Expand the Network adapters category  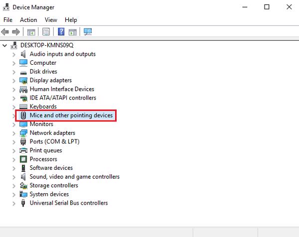coord(13,133)

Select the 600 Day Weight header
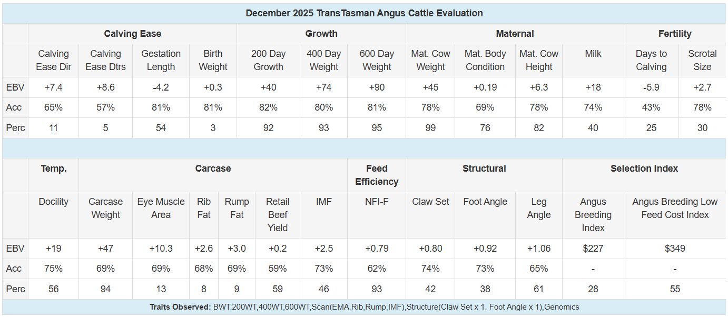[377, 60]
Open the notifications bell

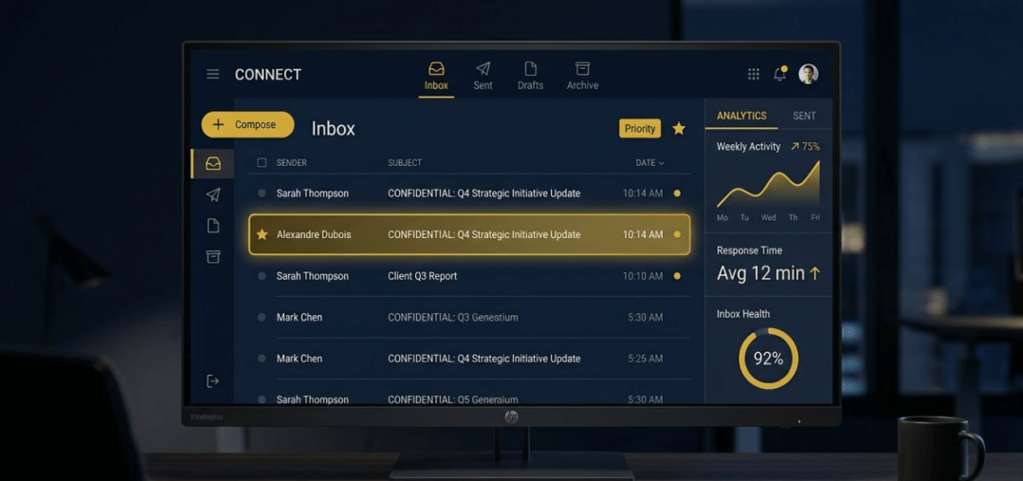(x=779, y=74)
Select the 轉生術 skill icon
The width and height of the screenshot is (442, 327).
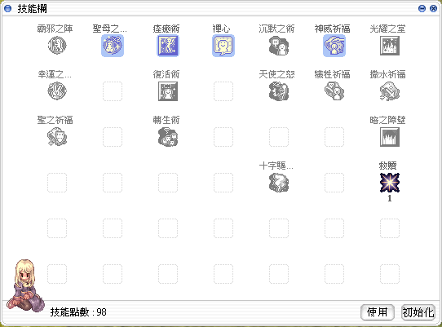pyautogui.click(x=168, y=137)
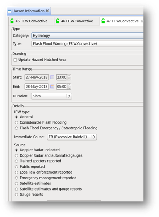Expand the Immediate Cause dropdown
The image size is (159, 217).
tap(72, 137)
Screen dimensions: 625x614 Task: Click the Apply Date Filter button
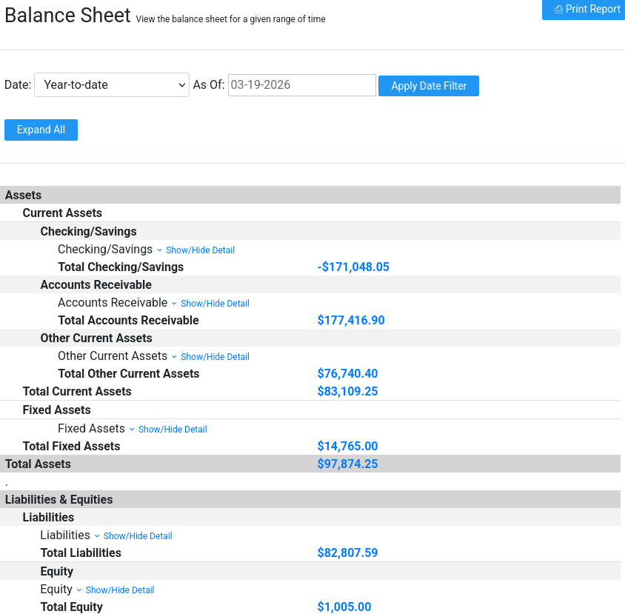point(428,85)
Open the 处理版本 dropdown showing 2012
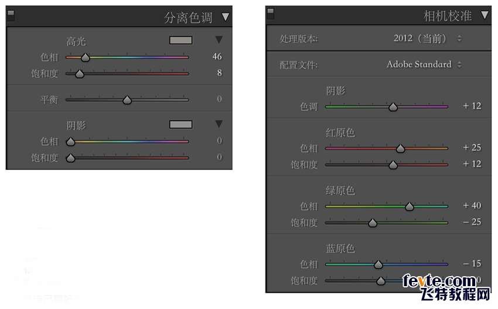This screenshot has width=498, height=309. point(428,39)
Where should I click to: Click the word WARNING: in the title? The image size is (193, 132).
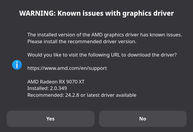tap(37, 13)
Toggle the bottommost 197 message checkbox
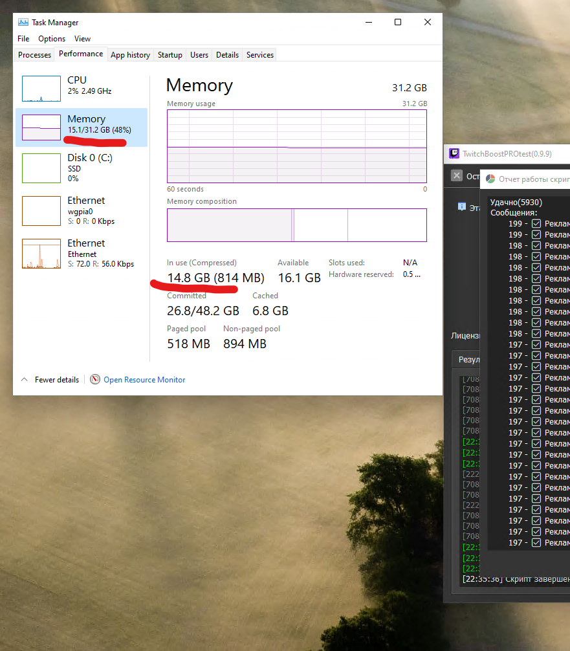The width and height of the screenshot is (570, 651). [536, 542]
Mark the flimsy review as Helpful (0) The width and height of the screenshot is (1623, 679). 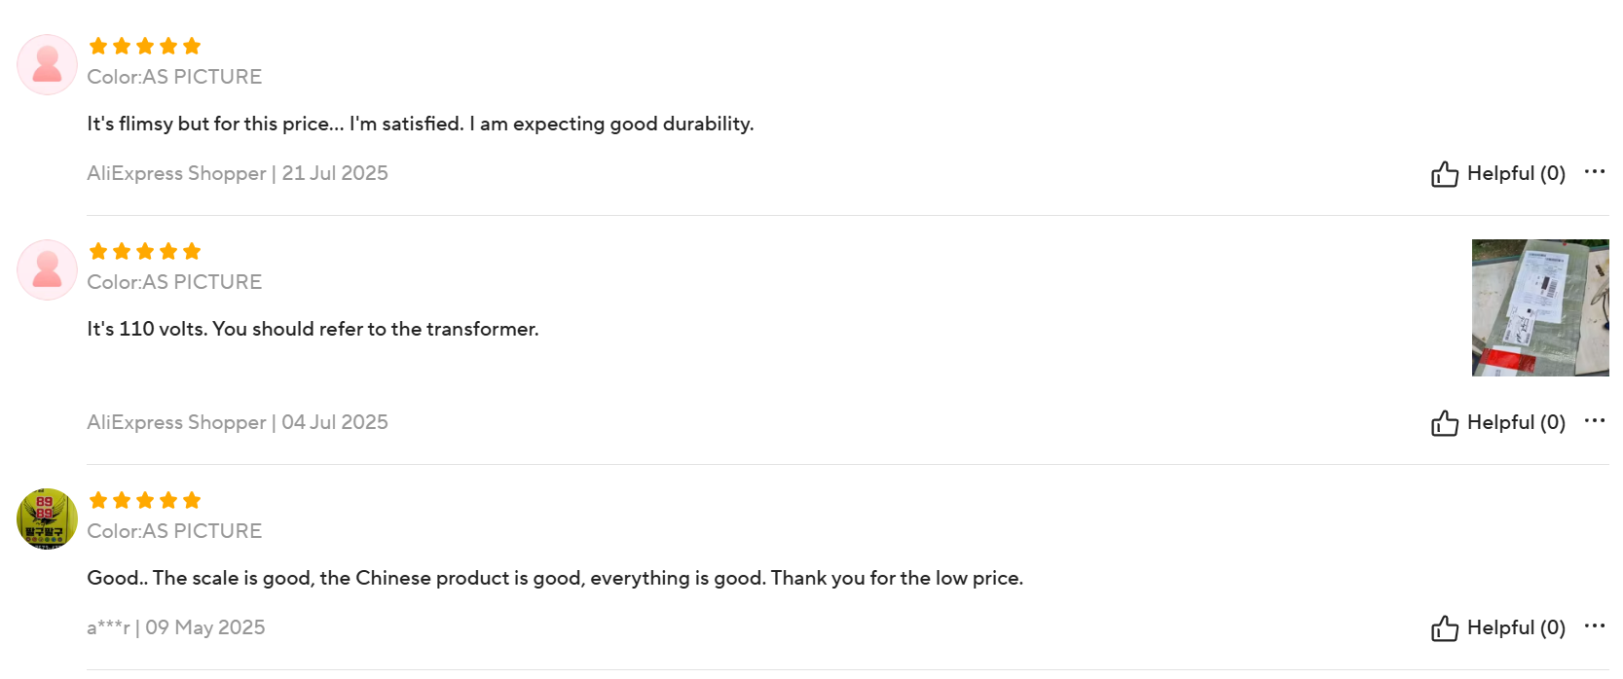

##########

§ **WRITTEN INSTRUCTION**: Copy the stretch of records from the line containing "Screen dimensions: 625x614" through the end of the records, swapping "checkbox" for "tick box" and keeping everything else the same. Leave the pictures out of your answer.

§ **RESPONSE**:
Screen dimensions: 625x614 Task: Click the Apply Date Filter button
point(428,85)
Open the 处理版本 dropdown showing 2012
This screenshot has width=498, height=309. point(428,39)
Where should I click to: Click the word WARNING: in the title? The image size is (193, 132).
tap(37, 13)
Toggle the bottommost 197 message tick box
The width and height of the screenshot is (570, 651). [536, 542]
Mark the flimsy review as Helpful (0) The width and height of the screenshot is (1623, 679). 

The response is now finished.